I went to South Carolina for Spring Break, shot fireworks with my friends and was afraid of getting shot the whole time

Spring Break is supposed to be a happy time in a college senior's career. It pretty much marks the end of one's collegiate career and starts the turn towards celebrations of accomplishments and graduation. So you know I had to go on a trip - to Myrtle Beach, South Carolina - with some of my very best friends. 

Don't get me wrong, we had a great time and I no longer want to pull my hair out. Making it to graduation now feels doable. But, for one of the first times I can remember, there was a point at which I was very afraid during our trip. Obviously safety is always something that I'm negotiating as a Black female, but it's never really been something I've dwelled on during any of my travels and in South Carolina it was. Once we settled on South Carolina, we were excited because we realized that fireworks are legal there, so you know we had to go to the store and get some. We then proceeded to figure out where we could legally shoot them off at because you can't just do it anywhere. Our Google search directed us to Garden City which was about 30 minutes up the beach from where were staying. We grabbed our fireworks, lighter, and jacket and were off! 

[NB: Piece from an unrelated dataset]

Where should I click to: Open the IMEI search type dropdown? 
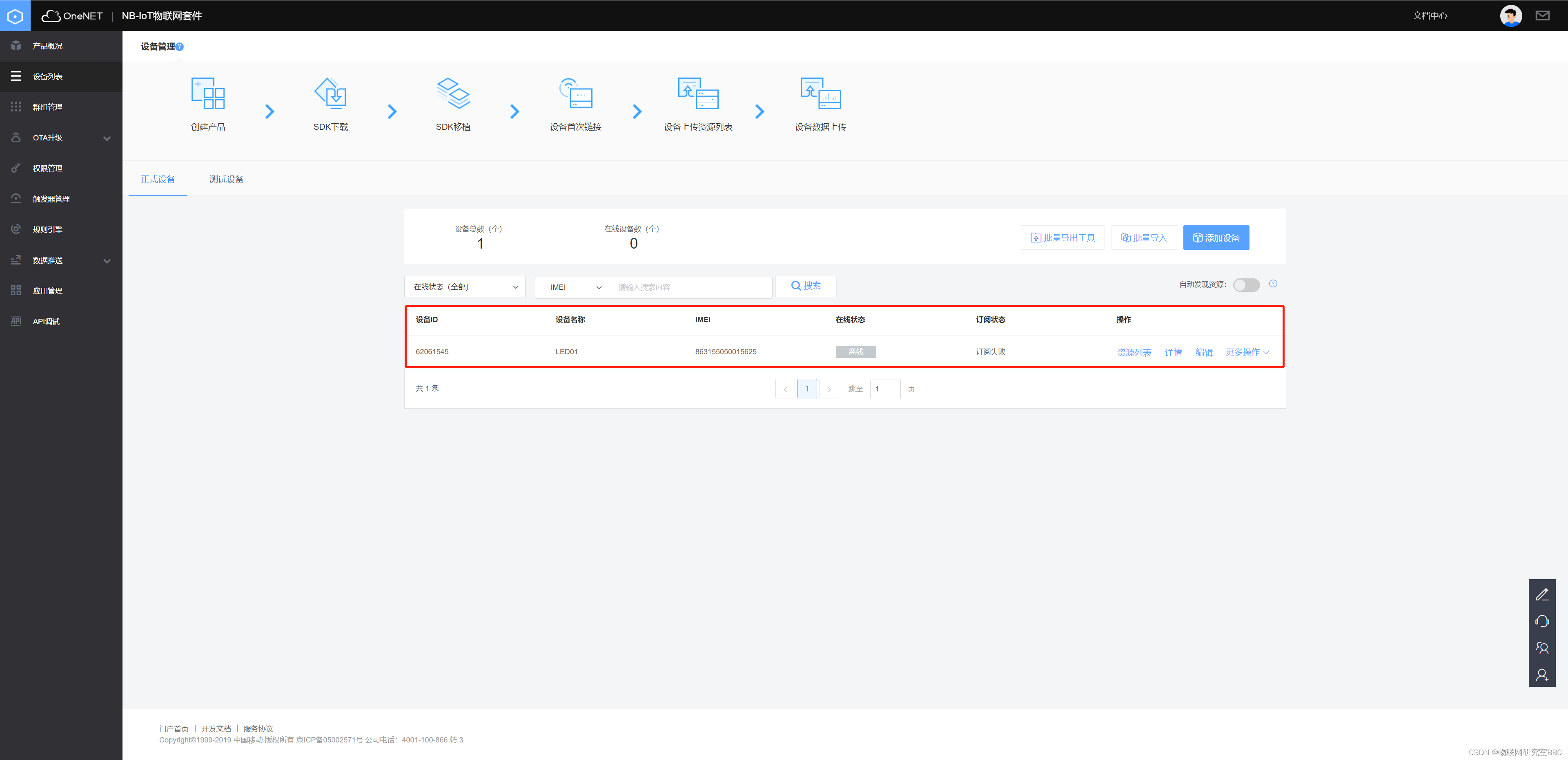click(572, 287)
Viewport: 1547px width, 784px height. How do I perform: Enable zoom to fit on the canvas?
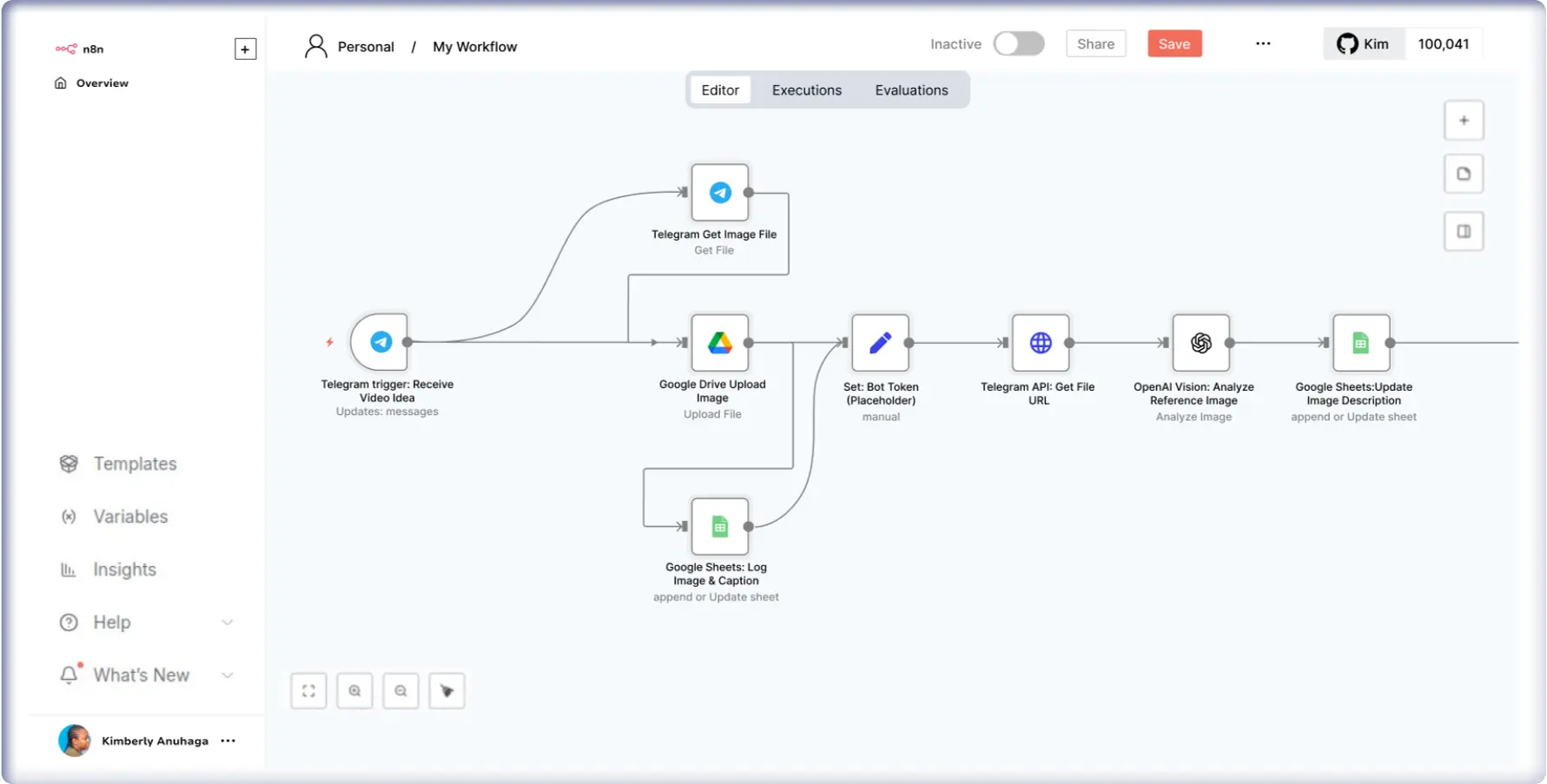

Shooting the fireworks was so, thrilling and exhilarating. It felt like some big secret that only we were in on, even though it was totally legal and okay to do. Until someone screamed at us to stop from their balcony window. At that moment, for me at least, fear kicked in. My mind instantly went to Sandra Bland, Freddie Gray, and a host of other unarmed Black people who were minding their own business one minute and dead the next. I kept turning around and looking for people on the beach and thought that every noise was a police siren on it's way to get us and either take us to jail or kill us all. I got so distracted that I forgot to shine the light on the fuse for the fireworks a few times delaying the process and resulting in a few burns of my friends hands. Basically, I was stressed. 

As a Black, female, I'm always aware that my safety is a very tenuous thing that is constantly being negotiated and changing based upon where I am and who is around me. But, I've never been afraid like that before. Totally terrified that someone would threaten us for not breaking the law and that we would end up in a terrible situation because of it. What if that man had called the police or the security guard of the apartment building? What if they thought were were going to lash out and harm them? What if they saw the lighter and immediately pointed guns at us? I couldn't help but think that the four of us, all seniors at Cornell with our plans for next year solidified, could be gone and none of that would matter. Cornell wouldn't save us. Putting our hands up wouldn't. Running away wouldn't either. If something had happened we would have been completely at the mercy of the police officer or vigilante who decided that we were dangerous and a problem. 

Thankfully, nothing happened. But, those fears unearthed something in me. A very tangible awareness of the way my Blackness can impact situations that would probably go differently for people that don't look like me. It made me aware of the need to not only be vigilante about my physical safety, but also to remain conscious of how my skin color is interacting with the world around me when I travel. My race won't stop me from exploring the world, but it might add an extra burden in that effort. 

I went to South Carolina for Spring Break, shot fireworks with my friends, and was afraid of getting shot the whole time. It's unfortunate that traveling while blacks means having to negotiate and worry about things like that.